Flood waters courtesy of NOAA

With the U.S. heading into another hurricane season, the Midwest digging out from a series of devastating storms, and record heat and potential wildfires blanketing the West Coast, worker’s compensation insurers are ramping up efforts to ensure that beneficiaries continue to receive care and financial compensation when disaster strikes. Following the lead of Boston-based Liberty Mutual Insurance, which developed a “worker’s compensation weather playbook” to help providers anticipate and deal with service interruptions back in 2017, insurers across the country are making plans to ensure that injured workers continue to get the care they need.

Preparing for Disaster

Continuing service to disabled or injured workers in the face of a disaster requires a multifaceted approach, according to Doug Anderson, vice president and regional manager of workers compensation claims for Liberty Mutual Insurance and Helmsman Management Services LLC, who spoke with Business Insurance about the company’s plan. First, the insurer must identify beneficiaries who are or may be impacted by a natural disaster. Then it needs to mobilize local caseworkers, who check to make sure that injured workers are safe. These same caseworkers are tasked with ensuring that beneficiaries have access to needed medications, can attend scheduled appointments, and are able to receive their workers’ compensation checks.

The task can be daunting in the wake of a disaster, Anderson explained. After nearly 60 tornadoes and massive flooding hit the Midwest this past May, the company reached out to over 400 workers comp beneficiaries, he said.

Storm damage, floods and fires can also impact the care delivery system, both upstream and downstream. Claims adjusters themselves may be impacted by a disaster and unable to do their work. Courthouses and field offices may be underwater or destroyed, and care providers may be unable to access the facilities where injured workers receive care. And if an injured worker is displaced, they may be unable to receive mail, so direct deposit of benefit checks will need to be arranged.

State Boards Get Involved

In addition to insurers, some state Workers Compensation Boards have also taken steps to avert service disruptions as a disaster unfolds. As Texas prepared for back-to-back hurricanes Harvey and Irma in 2017, state workers compensation insurance commissioner Ryan Brennan issued an emergency declaration that allowed the system to continue functioning in spite of the storms. In addition to preemptively waiving penalties for insurers who failed to comply with electronic filing deadlines, he lifted restrictions prohibiting claimants from receiving medical care in out-of-network facilities, and authorized payments for up to 90 days of prescription medications for pharmacies. Florida, which was also devastated by Hurricane Irma, soon followed suit.

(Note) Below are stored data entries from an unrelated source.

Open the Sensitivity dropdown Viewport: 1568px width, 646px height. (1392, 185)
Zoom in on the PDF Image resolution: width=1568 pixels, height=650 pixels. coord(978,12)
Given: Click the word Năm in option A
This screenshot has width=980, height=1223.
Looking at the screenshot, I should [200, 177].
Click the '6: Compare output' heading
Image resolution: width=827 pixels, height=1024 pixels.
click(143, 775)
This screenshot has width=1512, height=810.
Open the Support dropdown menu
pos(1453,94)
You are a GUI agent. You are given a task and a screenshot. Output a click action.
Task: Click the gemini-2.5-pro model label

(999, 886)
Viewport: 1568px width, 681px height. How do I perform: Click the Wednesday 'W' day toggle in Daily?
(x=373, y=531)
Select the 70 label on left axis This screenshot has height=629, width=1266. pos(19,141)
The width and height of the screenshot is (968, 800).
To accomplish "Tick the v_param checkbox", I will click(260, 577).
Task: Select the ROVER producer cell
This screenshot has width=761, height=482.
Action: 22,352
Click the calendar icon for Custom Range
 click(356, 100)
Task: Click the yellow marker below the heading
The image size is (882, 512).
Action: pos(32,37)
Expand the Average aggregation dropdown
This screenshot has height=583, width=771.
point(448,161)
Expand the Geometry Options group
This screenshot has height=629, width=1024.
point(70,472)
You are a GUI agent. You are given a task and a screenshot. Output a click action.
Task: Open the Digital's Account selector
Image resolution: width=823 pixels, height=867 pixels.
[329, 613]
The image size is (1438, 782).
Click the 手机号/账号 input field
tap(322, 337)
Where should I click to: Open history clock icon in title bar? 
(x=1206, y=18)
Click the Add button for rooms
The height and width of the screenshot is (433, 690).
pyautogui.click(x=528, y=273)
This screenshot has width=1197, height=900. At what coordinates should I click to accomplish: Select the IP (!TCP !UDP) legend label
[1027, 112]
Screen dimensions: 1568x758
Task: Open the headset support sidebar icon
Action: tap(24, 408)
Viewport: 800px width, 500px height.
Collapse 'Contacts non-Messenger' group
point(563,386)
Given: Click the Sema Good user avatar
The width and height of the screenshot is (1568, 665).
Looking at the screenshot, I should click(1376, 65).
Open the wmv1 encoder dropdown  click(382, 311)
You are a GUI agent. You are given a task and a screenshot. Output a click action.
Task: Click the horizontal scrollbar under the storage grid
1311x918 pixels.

Proactively waiving penalties to insurers was a particularly  important step, explained Mark Lechowicz, chief compliance officer third-party claim administrator Gallagher Bassett Services Inc., since state regulators rarely take natural disasters into account when issuing fines.

Communication Is Key

With the potential for hundreds if not thousands of injured workers to lose access to benefits during a natural disaster, maintaining communication is key to preparing for them, insurance experts say. Case managers should always have multiple ways to reach beneficiaries, including cell phone numbers, email addresses, and apps like WhatsApp and Snapchat. When normal lines of communication are disrupted, these avenues may be the only way to reach displaced beneficiaries, FEMA says.

Additionally, caseworkers should warn beneficiaries to preserve cell phone batteries by minimizing use, keep car chargers handy, and download FEMA’s mobile app.  Available for Android and iOS devices, the app provides real-time weather alerts, safety tips, and the locations of shelters and disaster recovery centers in the affected area.